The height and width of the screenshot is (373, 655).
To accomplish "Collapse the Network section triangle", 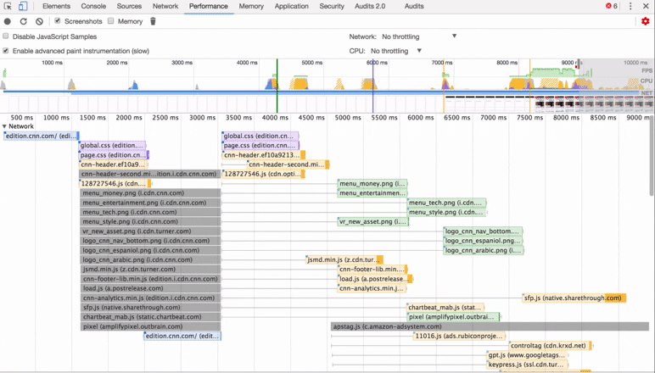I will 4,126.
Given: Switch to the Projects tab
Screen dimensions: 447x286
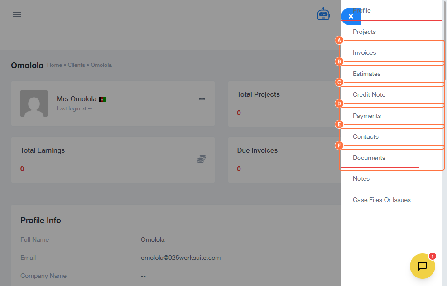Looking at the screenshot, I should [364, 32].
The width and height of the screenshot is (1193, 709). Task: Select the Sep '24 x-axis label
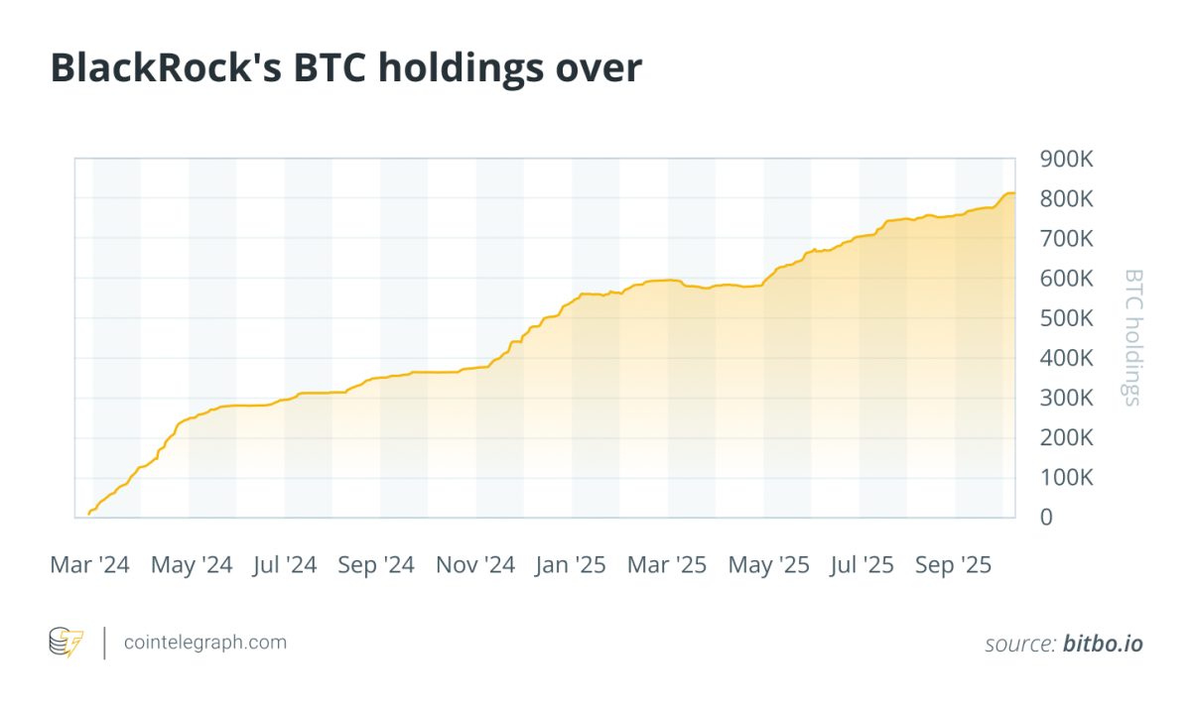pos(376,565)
########################################
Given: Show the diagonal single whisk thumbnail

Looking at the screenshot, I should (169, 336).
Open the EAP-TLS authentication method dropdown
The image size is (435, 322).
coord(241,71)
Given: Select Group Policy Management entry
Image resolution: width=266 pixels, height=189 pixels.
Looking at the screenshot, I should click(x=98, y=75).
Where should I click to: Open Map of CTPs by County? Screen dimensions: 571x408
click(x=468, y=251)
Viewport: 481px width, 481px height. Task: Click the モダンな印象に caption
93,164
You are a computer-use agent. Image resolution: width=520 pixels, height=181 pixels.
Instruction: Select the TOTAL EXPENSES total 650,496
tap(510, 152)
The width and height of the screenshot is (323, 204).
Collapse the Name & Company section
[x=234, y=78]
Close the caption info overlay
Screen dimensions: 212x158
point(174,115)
########################################
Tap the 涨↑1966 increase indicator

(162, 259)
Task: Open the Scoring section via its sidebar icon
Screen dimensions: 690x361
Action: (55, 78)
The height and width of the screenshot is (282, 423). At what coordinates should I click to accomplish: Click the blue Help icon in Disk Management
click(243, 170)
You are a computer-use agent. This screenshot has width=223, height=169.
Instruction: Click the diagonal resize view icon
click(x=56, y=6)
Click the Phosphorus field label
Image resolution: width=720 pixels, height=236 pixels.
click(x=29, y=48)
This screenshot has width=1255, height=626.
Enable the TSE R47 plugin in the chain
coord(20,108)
########################################
### WORK TO COMPLETE
In the listing above, start at the line with "You are a computer-use agent. This", go on through the line with "This screenshot has width=1255, height=626.", and copy each of those lines exactly; leave out all the rest.

### RESULT OF THIS TASK
You are a computer-use agent. This screenshot has width=223, height=169.
Instruction: Click the diagonal resize view icon
click(x=56, y=6)
Click the Phosphorus field label
Image resolution: width=720 pixels, height=236 pixels.
click(x=29, y=48)
This screenshot has width=1255, height=626.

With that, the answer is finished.